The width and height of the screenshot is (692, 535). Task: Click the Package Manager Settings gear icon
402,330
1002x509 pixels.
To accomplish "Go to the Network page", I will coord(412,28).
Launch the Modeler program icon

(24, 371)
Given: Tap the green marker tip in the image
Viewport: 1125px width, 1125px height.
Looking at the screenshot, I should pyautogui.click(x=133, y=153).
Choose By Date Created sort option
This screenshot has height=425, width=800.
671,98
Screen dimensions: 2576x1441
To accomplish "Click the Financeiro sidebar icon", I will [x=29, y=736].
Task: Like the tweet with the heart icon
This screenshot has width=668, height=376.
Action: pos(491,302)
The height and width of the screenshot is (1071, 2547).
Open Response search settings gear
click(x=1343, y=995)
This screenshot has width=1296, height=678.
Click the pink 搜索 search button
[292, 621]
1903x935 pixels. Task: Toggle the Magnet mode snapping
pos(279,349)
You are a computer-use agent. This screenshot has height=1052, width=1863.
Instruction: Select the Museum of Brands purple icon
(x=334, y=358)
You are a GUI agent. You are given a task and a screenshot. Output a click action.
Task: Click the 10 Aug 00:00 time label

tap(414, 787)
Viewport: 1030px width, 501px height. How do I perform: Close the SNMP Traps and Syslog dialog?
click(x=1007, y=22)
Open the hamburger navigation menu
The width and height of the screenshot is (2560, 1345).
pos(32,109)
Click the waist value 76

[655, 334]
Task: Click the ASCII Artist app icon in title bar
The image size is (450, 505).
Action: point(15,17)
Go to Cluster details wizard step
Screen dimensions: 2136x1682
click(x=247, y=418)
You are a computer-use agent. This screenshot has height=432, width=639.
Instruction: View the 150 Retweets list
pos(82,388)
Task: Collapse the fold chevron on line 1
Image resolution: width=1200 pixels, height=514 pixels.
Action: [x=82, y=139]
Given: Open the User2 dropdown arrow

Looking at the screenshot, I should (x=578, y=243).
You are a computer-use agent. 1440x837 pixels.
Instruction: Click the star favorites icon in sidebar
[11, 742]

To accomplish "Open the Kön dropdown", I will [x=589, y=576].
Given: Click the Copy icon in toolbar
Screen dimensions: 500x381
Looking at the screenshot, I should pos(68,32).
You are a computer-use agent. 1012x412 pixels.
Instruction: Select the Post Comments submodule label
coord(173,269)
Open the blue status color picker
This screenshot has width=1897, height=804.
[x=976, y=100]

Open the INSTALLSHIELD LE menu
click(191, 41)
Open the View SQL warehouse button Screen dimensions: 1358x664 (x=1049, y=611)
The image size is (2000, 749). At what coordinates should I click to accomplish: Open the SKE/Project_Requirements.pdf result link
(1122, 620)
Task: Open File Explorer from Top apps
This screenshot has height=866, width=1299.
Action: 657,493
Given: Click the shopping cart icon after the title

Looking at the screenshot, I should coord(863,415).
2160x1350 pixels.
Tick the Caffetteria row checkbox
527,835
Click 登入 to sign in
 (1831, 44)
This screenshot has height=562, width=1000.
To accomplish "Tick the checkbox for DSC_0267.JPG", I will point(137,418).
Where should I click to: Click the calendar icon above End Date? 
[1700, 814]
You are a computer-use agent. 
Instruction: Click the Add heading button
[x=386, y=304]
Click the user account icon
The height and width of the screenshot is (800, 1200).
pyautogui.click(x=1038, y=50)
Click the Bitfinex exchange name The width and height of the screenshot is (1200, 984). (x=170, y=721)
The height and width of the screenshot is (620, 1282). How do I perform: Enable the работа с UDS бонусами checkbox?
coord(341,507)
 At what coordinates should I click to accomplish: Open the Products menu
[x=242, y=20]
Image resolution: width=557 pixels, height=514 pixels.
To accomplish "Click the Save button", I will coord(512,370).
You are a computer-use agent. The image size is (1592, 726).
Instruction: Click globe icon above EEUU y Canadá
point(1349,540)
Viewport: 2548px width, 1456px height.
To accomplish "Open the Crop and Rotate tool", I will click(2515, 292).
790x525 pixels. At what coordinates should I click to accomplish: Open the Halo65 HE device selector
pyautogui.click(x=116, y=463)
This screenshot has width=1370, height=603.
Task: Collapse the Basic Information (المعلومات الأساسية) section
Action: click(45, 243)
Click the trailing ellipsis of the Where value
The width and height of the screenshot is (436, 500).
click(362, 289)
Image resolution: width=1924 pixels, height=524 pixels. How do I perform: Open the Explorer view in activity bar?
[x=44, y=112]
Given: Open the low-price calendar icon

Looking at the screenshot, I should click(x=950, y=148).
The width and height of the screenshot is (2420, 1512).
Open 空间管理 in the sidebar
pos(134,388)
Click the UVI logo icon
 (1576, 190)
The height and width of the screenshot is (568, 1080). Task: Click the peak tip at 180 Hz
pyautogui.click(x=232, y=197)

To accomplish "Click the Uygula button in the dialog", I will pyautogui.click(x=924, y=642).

####

**Instructions to follow:**
Convert the data above into a JSON list of strings, one string per line, omitting blank lines.

**Answer to the task:**
[
  "The width and height of the screenshot is (692, 535). Task: Click the Package Manager Settings gear icon",
  "402,330",
  "1002x509 pixels.",
  "To accomplish \"Go to the Network page\", I will coord(412,28).",
  "Launch the Modeler program icon",
  "(24, 371)",
  "Given: Tap the green marker tip in the image",
  "Viewport: 1125px width, 1125px height.",
  "Looking at the screenshot, I should pyautogui.click(x=133, y=153).",
  "Choose By Date Created sort option",
  "This screenshot has height=425, width=800.",
  "671,98",
  "Screen dimensions: 2576x1441",
  "To accomplish \"Click the Financeiro sidebar icon\", I will [x=29, y=736].",
  "Task: Like the tweet with the heart icon",
  "This screenshot has width=668, height=376.",
  "Action: pos(491,302)",
  "The height and width of the screenshot is (1071, 2547).",
  "Open Response search settings gear",
  "click(x=1343, y=995)",
  "This screenshot has width=1296, height=678.",
  "Click the pink 搜索 search button",
  "[292, 621]",
  "1903x935 pixels. Task: Toggle the Magnet mode snapping",
  "pos(279,349)",
  "You are a computer-use agent. This screenshot has height=1052, width=1863.",
  "Instruction: Select the Museum of Brands purple icon",
  "(x=334, y=358)",
  "You are a GUI agent. You are given a task and a screenshot. Output a click action.",
  "Task: Click the 10 Aug 00:00 time label",
  "tap(414, 787)",
  "Viewport: 1030px width, 501px height. How do I perform: Close the SNMP Traps and Syslog dialog?",
  "click(x=1007, y=22)",
  "Open the hamburger navigation menu",
  "The width and height of the screenshot is (2560, 1345).",
  "pos(32,109)",
  "Click the waist value 76",
  "[655, 334]",
  "Task: Click the ASCII Artist app icon in title bar",
  "The image size is (450, 505).",
  "Action: point(15,17)",
  "Go to Cluster details wizard step",
  "Screen dimensions: 2136x1682",
  "click(x=247, y=418)",
  "You are a computer-use agent. This screenshot has height=432, width=639.",
  "Instruction: View the 150 Retweets list",
  "pos(82,388)",
  "Task: Collapse the fold chevron on line 1",
  "Image resolution: width=1200 pixels, height=514 pixels.",
  "Action: [x=82, y=139]",
  "Given: Open the User2 dropdown arrow",
  "Looking at the screenshot, I should (x=578, y=243).",
  "You are a computer-use agent. 1440x837 pixels.",
  "Instruction: Click the star favorites icon in sidebar",
  "[11, 742]",
  "To accomplish \"Open the Kön dropdown\", I will [x=589, y=576].",
  "Given: Click the Copy icon in toolbar",
  "Screen dimensions: 500x381",
  "Looking at the screenshot, I should pos(68,32).",
  "You are a computer-use agent. 1012x412 pixels.",
  "Instruction: Select the Post Comments submodule label",
  "coord(173,269)",
  "Open the blue status color picker",
  "This screenshot has width=1897, height=804.",
  "[x=976, y=100]",
  "Open the INSTALLSHIELD LE menu",
  "click(191, 41)",
  "Open the View SQL warehouse button Screen dimensions: 1358x664 (x=1049, y=611)",
  "The image size is (2000, 749). At what coordinates should I click to accomplish: Open the SKE/Project_Requirements.pdf result link",
  "(1122, 620)",
  "Task: Open File Explorer from Top apps",
  "This screenshot has height=866, width=1299.",
  "Action: 657,493",
  "Given: Click the shopping cart icon after the title",
  "Looking at the screenshot, I should coord(863,415).",
  "2160x1350 pixels.",
  "Tick the Caffetteria row checkbox",
  "527,835",
  "Click 登入 to sign in",
  " (1831, 44)",
  "This screenshot has height=562, width=1000.",
  "To accomplish \"Tick the checkbox for DSC_0267.JPG\", I will point(137,418).",
  "Where should I click to: Click the calendar icon above End Date? ",
  "[1700, 814]",
  "You are a computer-use agent. ",
  "Instruction: Click the Add heading button",
  "[x=386, y=304]",
  "Click the user account icon",
  "The height and width of the screenshot is (800, 1200).",
  "pyautogui.click(x=1038, y=50)",
  "Click the Bitfinex exchange name The width and height of the screenshot is (1200, 984). (x=170, y=721)",
  "The height and width of the screenshot is (620, 1282). How do I perform: Enable the работа с UDS бонусами checkbox?",
  "coord(341,507)",
  " At what coordinates should I click to accomplish: Open the Products menu",
  "[x=242, y=20]",
  "Image resolution: width=557 pixels, height=514 pixels.",
  "To accomplish \"Click the Save button\", I will coord(512,370).",
  "You are a computer-use agent. The image size is (1592, 726).",
  "Instruction: Click globe icon above EEUU y Canadá",
  "point(1349,540)",
  "Viewport: 2548px width, 1456px height.",
  "To accomplish \"Open the Crop and Rotate tool\", I will click(2515, 292).",
  "790x525 pixels. At what coordinates should I click to accomplish: Open the Halo65 HE device selector",
  "pyautogui.click(x=116, y=463)",
  "This screenshot has width=1370, height=603.",
  "Task: Collapse the Basic Information (المعلومات الأساسية) section",
  "Action: click(45, 243)",
  "Click the trailing ellipsis of the Where value",
  "The width and height of the screenshot is (436, 500).",
  "click(362, 289)",
  "Image resolution: width=1924 pixels, height=524 pixels. How do I perform: Open the Explorer view in activity bar?",
  "[x=44, y=112]",
  "Given: Open the low-price calendar icon",
  "Looking at the screenshot, I should click(x=950, y=148).",
  "The width and height of the screenshot is (2420, 1512).",
  "Open 空间管理 in the sidebar",
  "pos(134,388)",
  "Click the UVI logo icon",
  " (1576, 190)",
  "The height and width of the screenshot is (568, 1080). Task: Click the peak tip at 180 Hz",
  "pyautogui.click(x=232, y=197)",
  "To accomplish \"Click the Uygula button in the dialog\", I will pyautogui.click(x=924, y=642)."
]